Northrop Grumman intends to use its Grand Sky facility primarily for research and development, aircrew and maintenance training, operations and mission analysis, along with aircraft maintenance. The facility is positioned in an anchor space along the alert pad at Grand Sky, which allows quick access to the Grand Forks Air Force Base runway for launch and recovery operations. Through Grand Sky, the company will also have ongoing access to assistance from the Northern Plains UAS Test Site when needed, flight logistics support from InnoVets, collaborative opportunities with other UAS entities at the park and throughout North Dakota, and perhaps most importantly, ready access to a skilled workforce through the state’s many UAS training programs.

“We are delighted to officially begin operations here at Grand Sky cementing our leadership in the development and use of autonomous systems in partnership with North Dakota’s UAS community,” said Janis Pamiljans, corporate vice president and president Northrop Grumman Aerospace Systems. “The important work performed at Grand Sky will support the evolving needs of our customers while advancing research and development of our autonomous systems capabilities for today and the future.”

 

Northrop Grumman’s 36,000-sq-ft building was completed late last year, and employees began working there shortly thereafter, the company said.
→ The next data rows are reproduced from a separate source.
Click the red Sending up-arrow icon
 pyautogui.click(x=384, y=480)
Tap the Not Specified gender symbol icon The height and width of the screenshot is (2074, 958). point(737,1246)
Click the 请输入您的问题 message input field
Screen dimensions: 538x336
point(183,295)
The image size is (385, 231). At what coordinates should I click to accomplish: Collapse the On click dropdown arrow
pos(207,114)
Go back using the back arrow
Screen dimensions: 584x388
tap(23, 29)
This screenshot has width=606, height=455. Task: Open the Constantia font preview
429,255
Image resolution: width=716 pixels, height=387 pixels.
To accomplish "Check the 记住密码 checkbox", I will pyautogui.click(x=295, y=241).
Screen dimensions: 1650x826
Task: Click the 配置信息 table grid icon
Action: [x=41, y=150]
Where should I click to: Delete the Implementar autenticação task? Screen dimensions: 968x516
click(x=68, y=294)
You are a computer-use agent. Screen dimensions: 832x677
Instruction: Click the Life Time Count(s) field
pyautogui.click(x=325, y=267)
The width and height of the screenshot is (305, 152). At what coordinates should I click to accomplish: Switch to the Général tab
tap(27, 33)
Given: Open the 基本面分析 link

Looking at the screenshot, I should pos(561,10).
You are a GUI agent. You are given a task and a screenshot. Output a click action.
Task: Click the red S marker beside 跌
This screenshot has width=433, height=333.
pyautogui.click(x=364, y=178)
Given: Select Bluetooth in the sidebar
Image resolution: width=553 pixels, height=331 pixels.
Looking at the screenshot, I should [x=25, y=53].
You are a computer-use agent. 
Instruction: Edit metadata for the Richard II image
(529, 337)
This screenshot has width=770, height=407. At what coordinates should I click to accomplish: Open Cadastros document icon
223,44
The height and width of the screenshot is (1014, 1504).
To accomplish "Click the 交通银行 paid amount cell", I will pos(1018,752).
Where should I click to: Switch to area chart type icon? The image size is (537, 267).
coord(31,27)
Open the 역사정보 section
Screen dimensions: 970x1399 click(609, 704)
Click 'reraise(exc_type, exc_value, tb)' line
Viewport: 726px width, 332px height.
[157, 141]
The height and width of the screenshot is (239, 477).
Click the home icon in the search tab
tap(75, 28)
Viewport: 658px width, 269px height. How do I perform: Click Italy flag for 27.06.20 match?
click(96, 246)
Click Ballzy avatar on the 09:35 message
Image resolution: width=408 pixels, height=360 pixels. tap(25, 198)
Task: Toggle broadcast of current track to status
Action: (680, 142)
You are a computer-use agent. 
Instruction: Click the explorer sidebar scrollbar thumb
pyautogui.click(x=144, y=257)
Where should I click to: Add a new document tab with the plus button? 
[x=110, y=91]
The facility serves as a site for research and development, aircrew and maintenance training, operations and mission analysis and aircraft maintenance. According to the business park, the building “is positioned in an anchor space along the alert pad at Grand Sky,” allowing quick access to the runway of adjacent Grand Forks Air Force Base for launch and recovery operations.

General Atomics announced in September 2015 that it had signed a 10-year lease at Grand Sky to build a UAS training academy. It has since been operating from temporary facilities at the park, and last July announced the first flight there of a company-owned Predator A. In August, General Atomics graduated its first class of three Predator A pilots, who underwent classroom training in Grand Forks. It expected to add a second training track for the Predator B, which the Air Force has designated the MQ-9 Reaper.

General Atomics has said that it plans to complete construction of its new 16,000-sq-ft flight operations center this spring.